● About this exercise
Could you output each line of the data that follows exactly?

################

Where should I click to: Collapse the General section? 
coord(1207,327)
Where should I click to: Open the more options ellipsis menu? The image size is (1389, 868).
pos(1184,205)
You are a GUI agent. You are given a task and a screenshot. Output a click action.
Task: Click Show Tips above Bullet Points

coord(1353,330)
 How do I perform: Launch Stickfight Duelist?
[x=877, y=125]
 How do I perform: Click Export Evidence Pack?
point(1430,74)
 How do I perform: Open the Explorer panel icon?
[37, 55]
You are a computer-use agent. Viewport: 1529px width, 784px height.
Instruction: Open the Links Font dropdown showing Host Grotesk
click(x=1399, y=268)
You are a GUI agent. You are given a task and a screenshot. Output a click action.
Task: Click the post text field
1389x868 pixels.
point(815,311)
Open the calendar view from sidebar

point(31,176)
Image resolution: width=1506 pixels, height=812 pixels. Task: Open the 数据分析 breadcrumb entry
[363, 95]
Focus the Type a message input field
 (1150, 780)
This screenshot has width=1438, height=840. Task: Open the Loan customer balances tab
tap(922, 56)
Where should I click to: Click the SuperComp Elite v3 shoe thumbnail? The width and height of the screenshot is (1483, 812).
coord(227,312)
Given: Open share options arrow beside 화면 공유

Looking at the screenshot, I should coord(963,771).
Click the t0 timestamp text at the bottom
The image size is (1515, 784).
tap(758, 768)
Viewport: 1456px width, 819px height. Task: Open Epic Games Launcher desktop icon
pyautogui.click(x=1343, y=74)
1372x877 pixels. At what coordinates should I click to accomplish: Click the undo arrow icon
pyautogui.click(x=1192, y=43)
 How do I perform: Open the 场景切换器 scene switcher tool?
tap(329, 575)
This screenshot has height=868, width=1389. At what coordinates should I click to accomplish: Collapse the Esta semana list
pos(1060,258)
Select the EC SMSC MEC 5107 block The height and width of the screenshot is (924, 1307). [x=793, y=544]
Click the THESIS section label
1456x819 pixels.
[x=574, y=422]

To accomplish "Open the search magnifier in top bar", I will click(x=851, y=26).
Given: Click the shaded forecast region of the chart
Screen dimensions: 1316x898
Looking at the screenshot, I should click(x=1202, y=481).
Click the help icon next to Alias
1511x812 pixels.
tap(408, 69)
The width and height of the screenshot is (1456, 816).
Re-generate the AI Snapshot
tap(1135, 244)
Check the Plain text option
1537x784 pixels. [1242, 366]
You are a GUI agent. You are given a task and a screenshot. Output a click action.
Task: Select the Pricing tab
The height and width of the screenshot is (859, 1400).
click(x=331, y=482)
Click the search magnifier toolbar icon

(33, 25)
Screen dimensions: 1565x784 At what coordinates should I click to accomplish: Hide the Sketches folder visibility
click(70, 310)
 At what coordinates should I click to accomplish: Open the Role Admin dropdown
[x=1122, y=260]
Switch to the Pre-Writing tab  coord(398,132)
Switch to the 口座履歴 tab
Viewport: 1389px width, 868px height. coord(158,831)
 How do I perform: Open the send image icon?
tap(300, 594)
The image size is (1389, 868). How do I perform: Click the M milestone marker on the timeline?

################

● Task response
Where should I click to: Collapse the General section? 
coord(1207,327)
Where should I click to: Open the more options ellipsis menu? The image size is (1389, 868).
pos(1184,205)
You are a GUI agent. You are given a task and a screenshot. Output a click action.
Task: Click Show Tips above Bullet Points

coord(1353,330)
 How do I perform: Launch Stickfight Duelist?
[x=877, y=125]
 How do I perform: Click Export Evidence Pack?
point(1430,74)
 How do I perform: Open the Explorer panel icon?
[37, 55]
You are a computer-use agent. Viewport: 1529px width, 784px height.
Instruction: Open the Links Font dropdown showing Host Grotesk
click(x=1399, y=268)
You are a GUI agent. You are given a task and a screenshot. Output a click action.
Task: Click the post text field
1389x868 pixels.
point(815,311)
Open the calendar view from sidebar

point(31,176)
Image resolution: width=1506 pixels, height=812 pixels. Task: Open the 数据分析 breadcrumb entry
[363, 95]
Focus the Type a message input field
 (1150, 780)
This screenshot has width=1438, height=840. Task: Open the Loan customer balances tab
tap(922, 56)
Where should I click to: Click the SuperComp Elite v3 shoe thumbnail? The width and height of the screenshot is (1483, 812).
coord(227,312)
Given: Open share options arrow beside 화면 공유

Looking at the screenshot, I should coord(963,771).
Click the t0 timestamp text at the bottom
The image size is (1515, 784).
tap(758, 768)
Viewport: 1456px width, 819px height. Task: Open Epic Games Launcher desktop icon
pyautogui.click(x=1343, y=74)
1372x877 pixels. At what coordinates should I click to accomplish: Click the undo arrow icon
pyautogui.click(x=1192, y=43)
 How do I perform: Open the 场景切换器 scene switcher tool?
tap(329, 575)
This screenshot has height=868, width=1389. At what coordinates should I click to accomplish: Collapse the Esta semana list
pos(1060,258)
Select the EC SMSC MEC 5107 block The height and width of the screenshot is (924, 1307). [x=793, y=544]
Click the THESIS section label
1456x819 pixels.
[x=574, y=422]

To accomplish "Open the search magnifier in top bar", I will click(x=851, y=26).
Given: Click the shaded forecast region of the chart
Screen dimensions: 1316x898
Looking at the screenshot, I should click(x=1202, y=481).
Click the help icon next to Alias
1511x812 pixels.
tap(408, 69)
The width and height of the screenshot is (1456, 816).
Re-generate the AI Snapshot
tap(1135, 244)
Check the Plain text option
1537x784 pixels. [1242, 366]
You are a GUI agent. You are given a task and a screenshot. Output a click action.
Task: Select the Pricing tab
The height and width of the screenshot is (859, 1400).
click(x=331, y=482)
Click the search magnifier toolbar icon

(33, 25)
Screen dimensions: 1565x784 At what coordinates should I click to accomplish: Hide the Sketches folder visibility
click(70, 310)
 At what coordinates should I click to accomplish: Open the Role Admin dropdown
[x=1122, y=260]
Switch to the Pre-Writing tab  coord(398,132)
Switch to the 口座履歴 tab
Viewport: 1389px width, 868px height. coord(158,831)
 How do I perform: Open the send image icon?
tap(300, 594)
The image size is (1389, 868). How do I perform: Click the M milestone marker on the timeline?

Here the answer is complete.